# [Exercise details]
Find where "Screen dimensions: 1148x605" appears in the entries below. That line and all lines after it, through the last, are to be duplicated exactly, with nothing else.

# [Dataset records]
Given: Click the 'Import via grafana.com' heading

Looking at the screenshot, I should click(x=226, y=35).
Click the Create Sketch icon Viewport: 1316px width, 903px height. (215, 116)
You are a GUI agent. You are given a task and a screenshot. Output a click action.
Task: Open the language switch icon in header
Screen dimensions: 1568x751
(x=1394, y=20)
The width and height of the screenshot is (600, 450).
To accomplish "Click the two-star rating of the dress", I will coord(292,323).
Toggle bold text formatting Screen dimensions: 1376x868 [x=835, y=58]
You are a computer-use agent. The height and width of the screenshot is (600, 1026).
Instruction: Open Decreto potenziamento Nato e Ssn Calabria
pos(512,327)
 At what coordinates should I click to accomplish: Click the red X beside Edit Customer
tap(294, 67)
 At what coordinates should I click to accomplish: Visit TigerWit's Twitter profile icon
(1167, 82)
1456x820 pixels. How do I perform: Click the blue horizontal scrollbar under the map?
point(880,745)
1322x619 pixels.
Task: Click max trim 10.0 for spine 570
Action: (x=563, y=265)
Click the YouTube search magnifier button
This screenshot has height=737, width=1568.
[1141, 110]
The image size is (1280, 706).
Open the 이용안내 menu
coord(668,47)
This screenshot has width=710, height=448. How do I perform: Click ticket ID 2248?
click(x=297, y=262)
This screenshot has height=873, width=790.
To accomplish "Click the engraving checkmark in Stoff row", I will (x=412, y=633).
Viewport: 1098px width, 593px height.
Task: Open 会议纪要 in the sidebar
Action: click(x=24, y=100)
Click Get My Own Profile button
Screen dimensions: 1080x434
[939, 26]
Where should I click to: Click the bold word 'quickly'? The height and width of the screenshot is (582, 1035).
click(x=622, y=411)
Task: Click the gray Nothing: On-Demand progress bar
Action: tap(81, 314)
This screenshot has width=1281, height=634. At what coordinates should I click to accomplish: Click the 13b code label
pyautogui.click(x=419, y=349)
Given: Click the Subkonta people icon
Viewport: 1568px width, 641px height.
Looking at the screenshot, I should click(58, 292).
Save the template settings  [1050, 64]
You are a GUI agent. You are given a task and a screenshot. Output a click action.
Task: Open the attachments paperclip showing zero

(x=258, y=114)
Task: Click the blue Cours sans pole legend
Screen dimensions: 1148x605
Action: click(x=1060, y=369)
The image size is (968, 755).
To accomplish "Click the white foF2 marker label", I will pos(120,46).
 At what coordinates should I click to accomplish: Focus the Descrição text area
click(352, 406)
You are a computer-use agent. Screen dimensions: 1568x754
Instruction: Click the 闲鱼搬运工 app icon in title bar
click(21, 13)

# [Answer to this task]
Screen dimensions: 1148x605
Action: click(x=1060, y=369)
The image size is (968, 755).
To accomplish "Click the white foF2 marker label", I will pos(120,46).
 At what coordinates should I click to accomplish: Focus the Descrição text area
click(352, 406)
You are a computer-use agent. Screen dimensions: 1568x754
Instruction: Click the 闲鱼搬运工 app icon in title bar
click(21, 13)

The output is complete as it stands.